##### DOCUMENT PASSAGE

When I look out my dining room window in the summertime, it looks like a jungle scene.

The north side of my house has been a problem area from the beginning. After fencing in the yard by the back door for a dog run, I was left with a rather narrow strip of useless lawn which was a pain to mow, sloping from my fence to the road.

I had a small garage attached to the house, but all my tools were in there when we first moved, so I built a large, detached garage with workshop space in back and put a horseshoe drive in front of it. That left a short stretch of that north lawn between the ends of the driveway. I put a low retaining wall of landscape logs around the honeysuckle bushes on that stretch and flattened the hill, replacing the grass as much as I could, planting a couple of small trees and some flowers. On the long part I planted a row of field roses.

The roses were just starting to bloom when the city decided to upgrade the avenue, which involved tearing up the whole strip of land including my two small trees, the flowers and all the roses. The gas line moved from under the street to under my lawn, which meant I couldn’t plant any trees with large root systems that could disturb the gas line. After everything was done, they sodded the strip. (The city doesn’t replace plantings they ruin.) I tried to give the sod away, but was told I couldn’t do that. It was still at a slant.

##########
##### DATASET EXTRACT

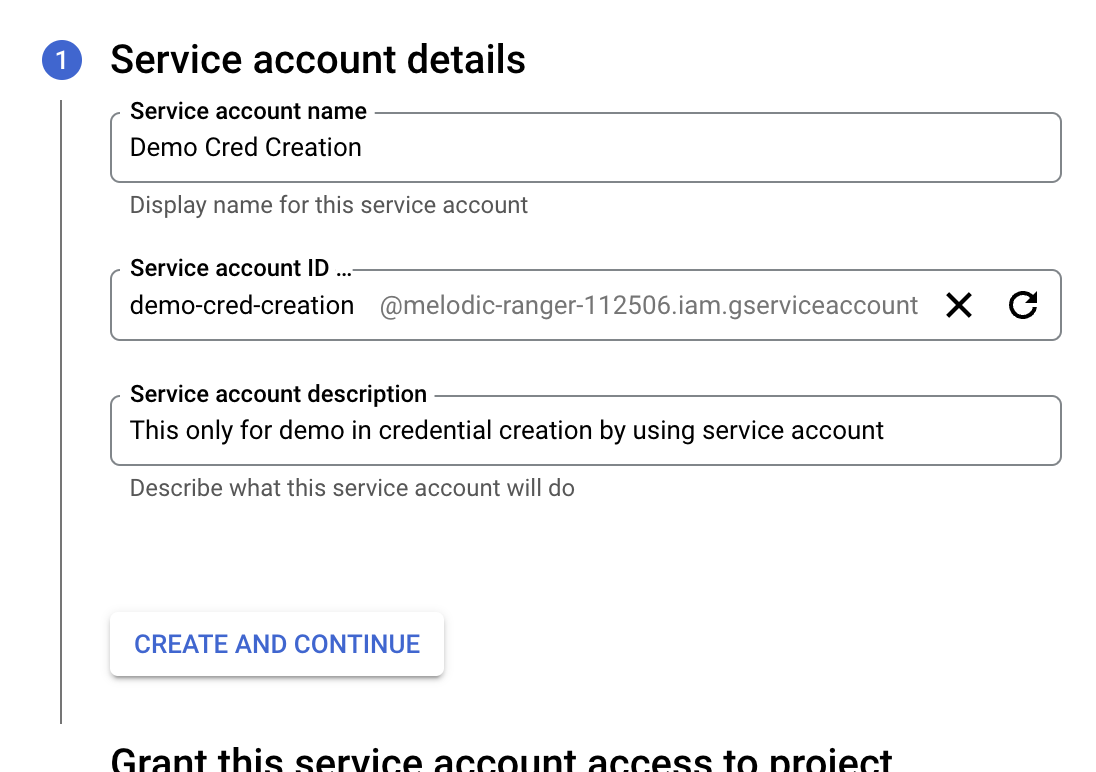Click the CREATE AND CONTINUE button
1096x772 pixels.
click(x=277, y=644)
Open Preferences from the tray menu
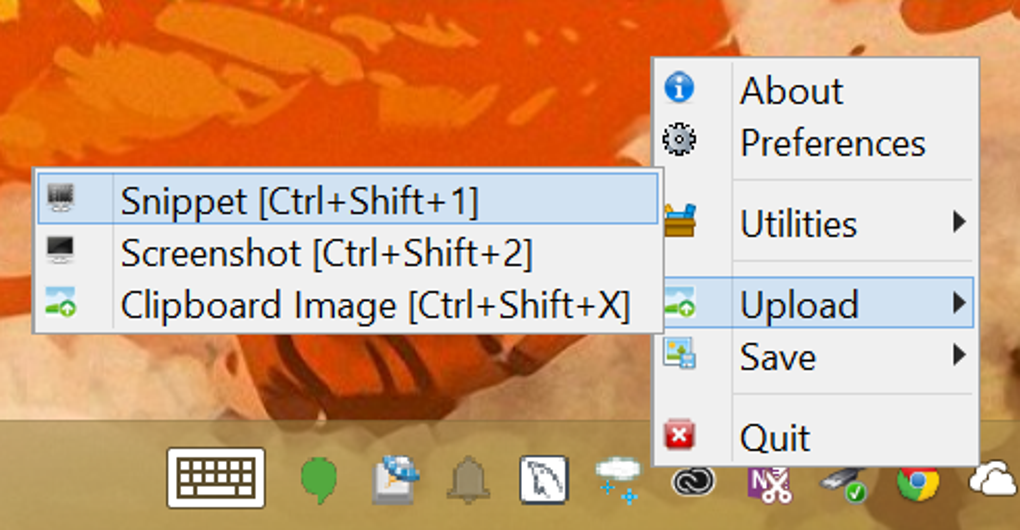 click(832, 143)
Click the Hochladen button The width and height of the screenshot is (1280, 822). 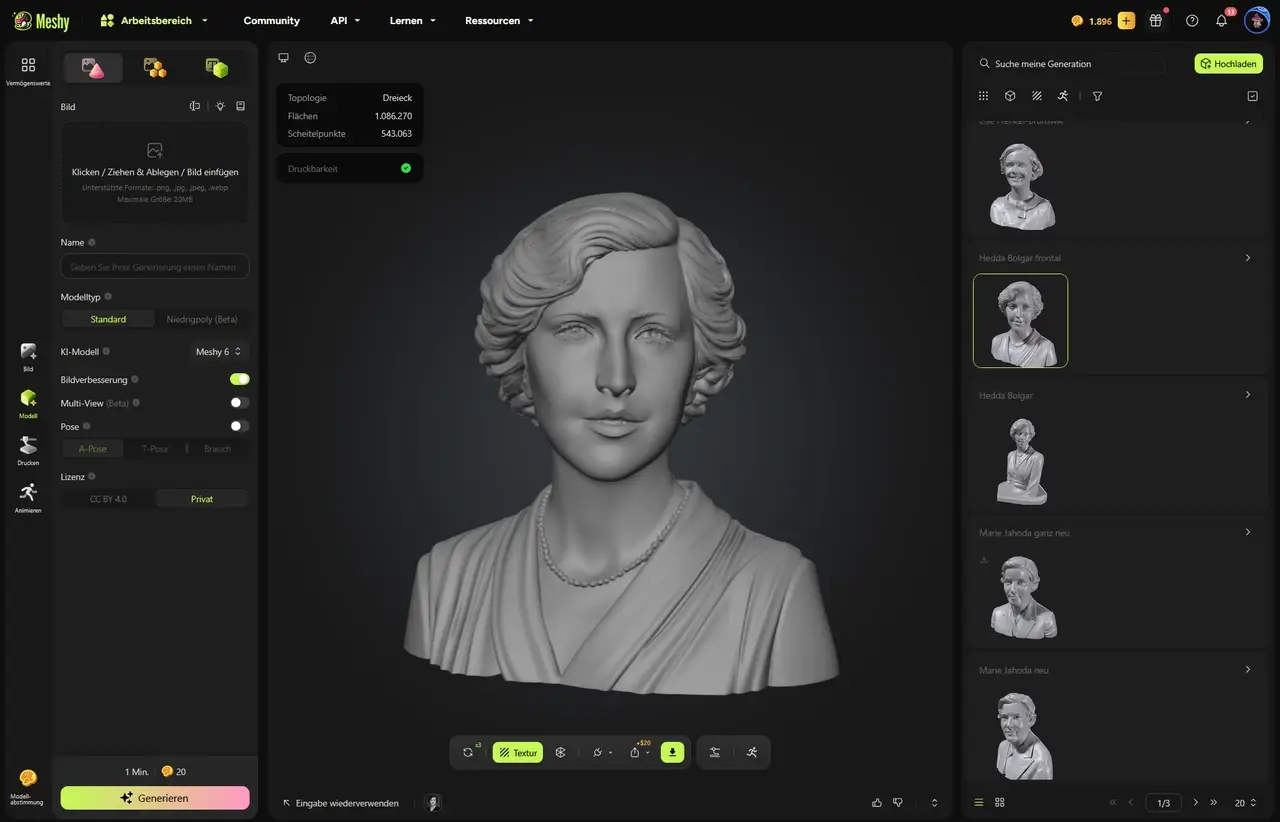[1229, 63]
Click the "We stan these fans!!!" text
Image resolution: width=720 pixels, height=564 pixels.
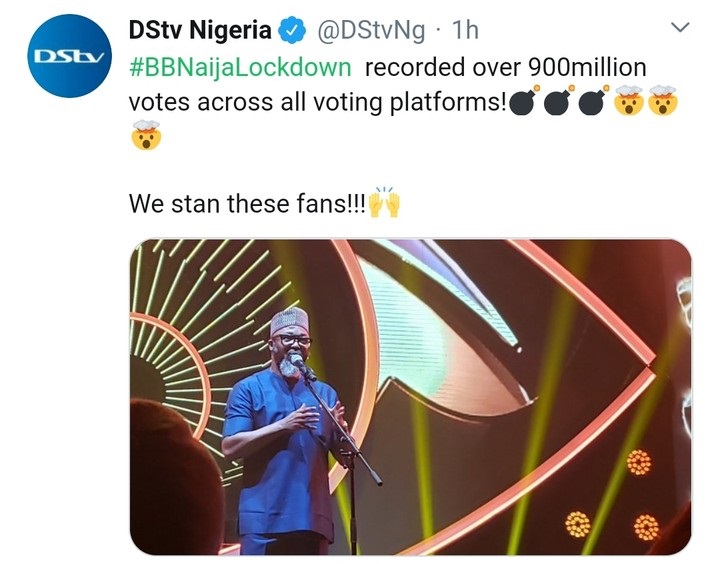click(x=248, y=205)
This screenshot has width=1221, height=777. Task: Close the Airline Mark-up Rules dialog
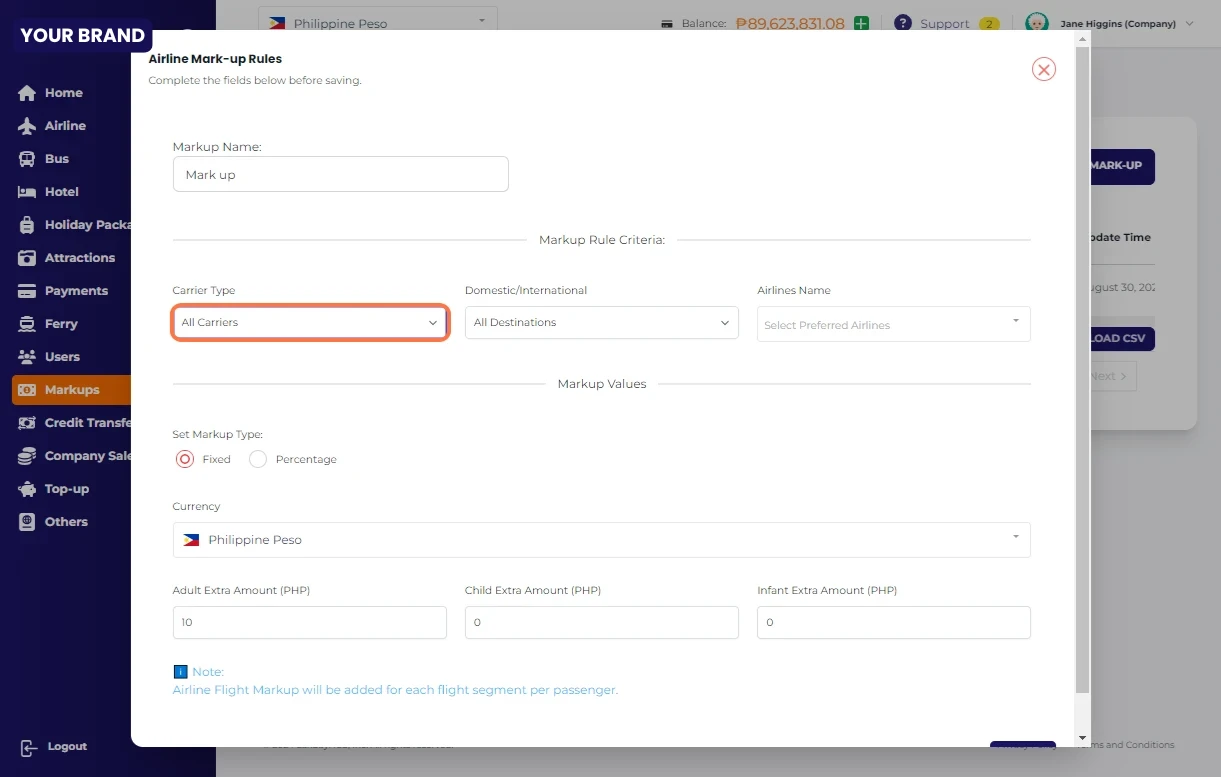[1043, 69]
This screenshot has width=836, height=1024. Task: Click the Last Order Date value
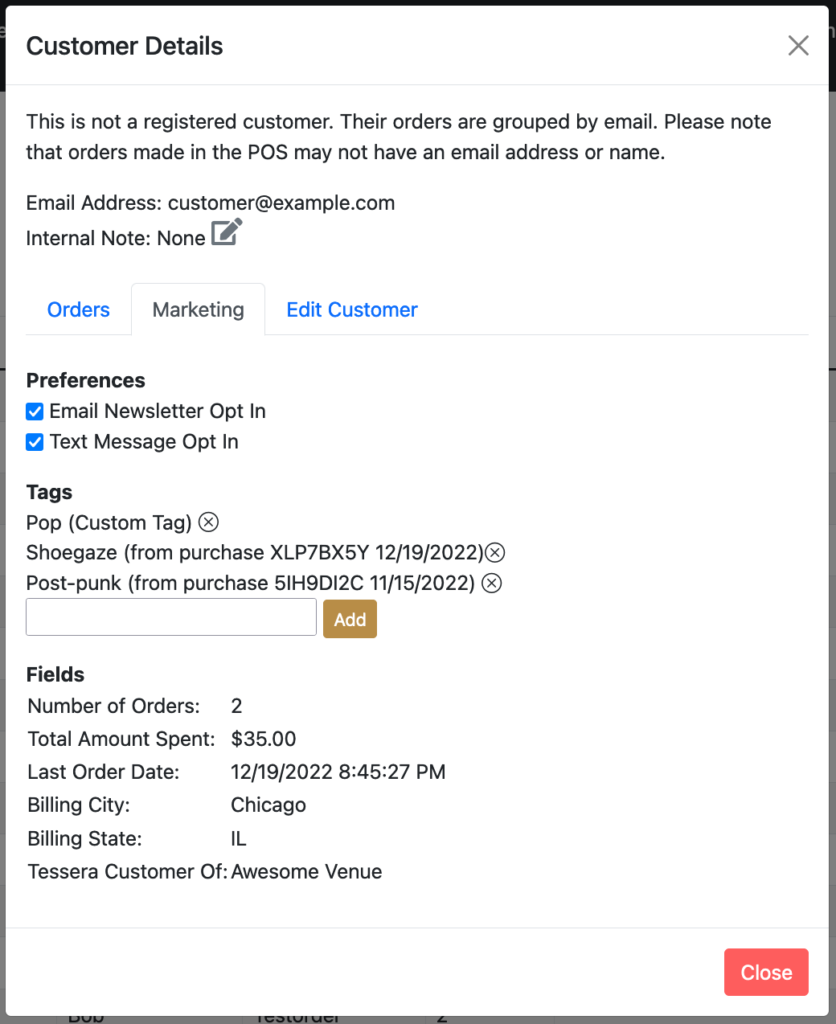(338, 772)
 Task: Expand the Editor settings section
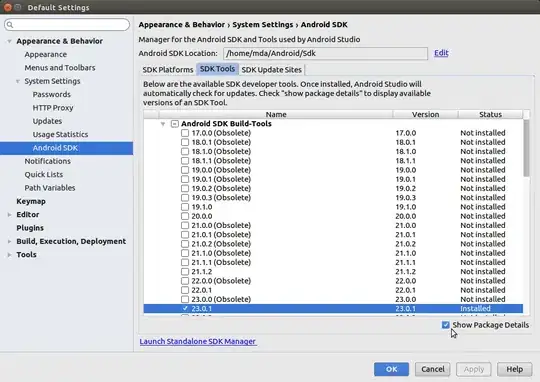pyautogui.click(x=9, y=215)
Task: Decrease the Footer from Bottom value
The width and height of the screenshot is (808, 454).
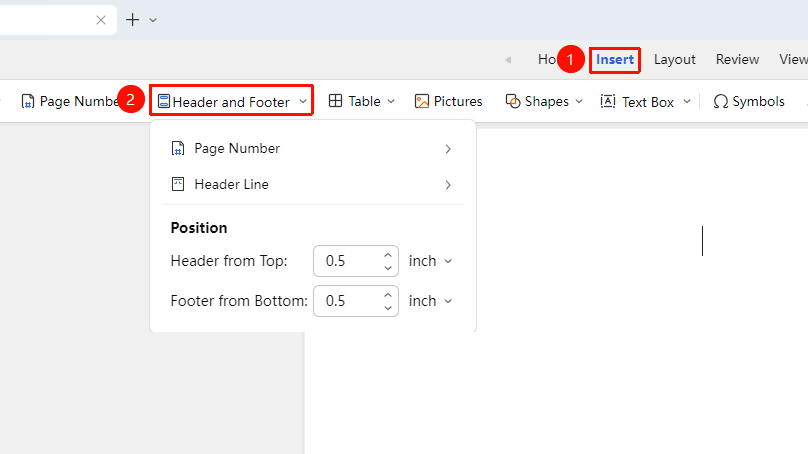Action: (x=388, y=308)
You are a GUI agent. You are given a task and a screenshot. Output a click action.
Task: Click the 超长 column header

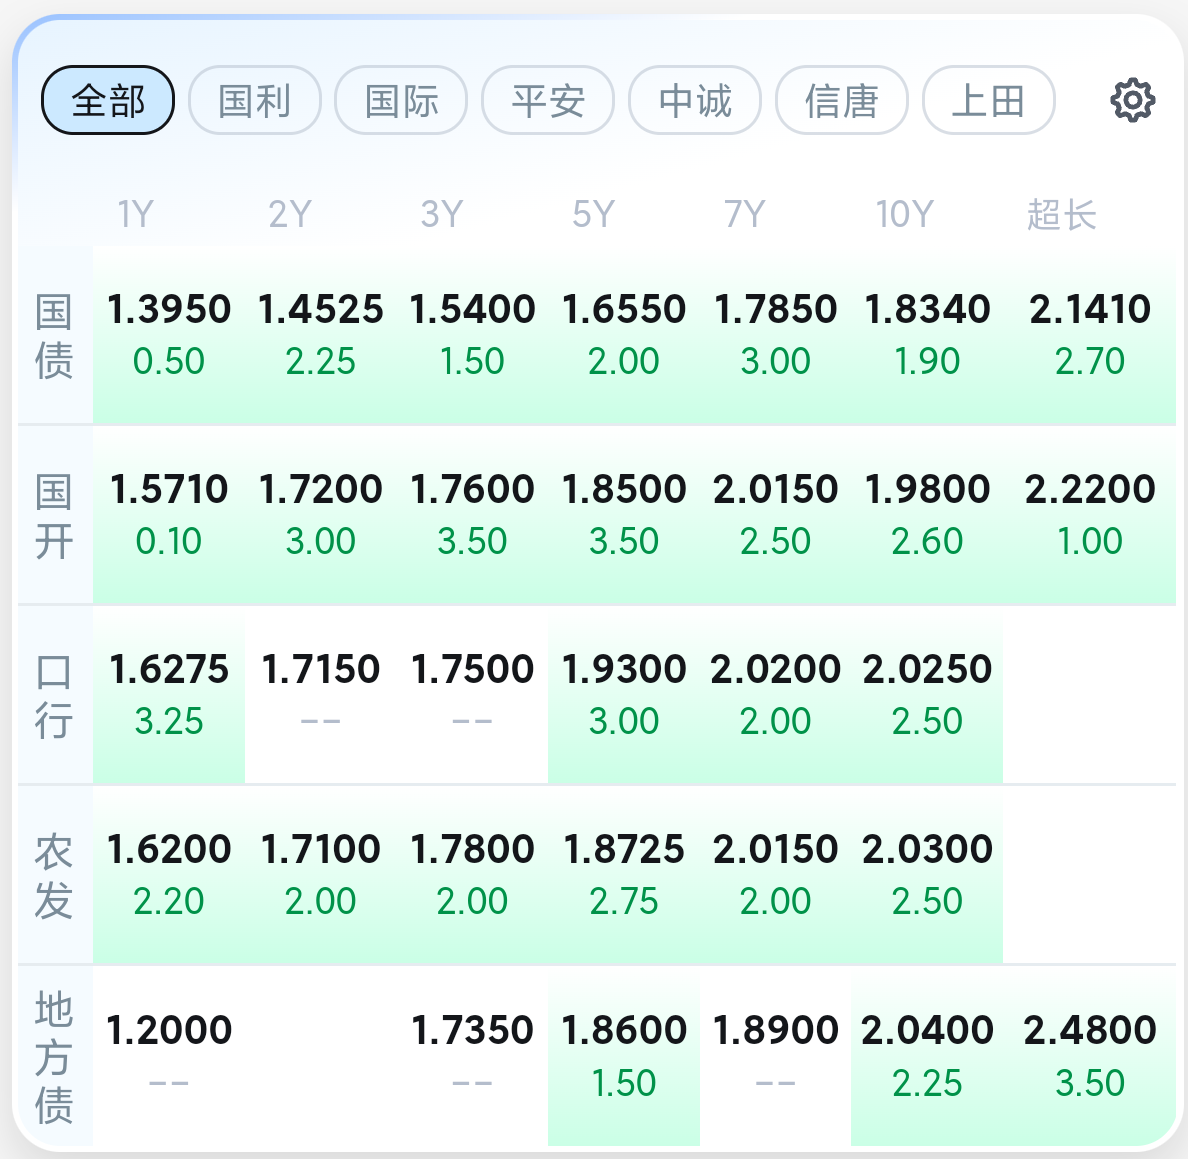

##########

WHAT YOU HAVE TO DO> In the north-side yard passage, what did the city do to the strip of land after the avenue work was finished?

WRITTEN ANSWER> The city sodded the strip.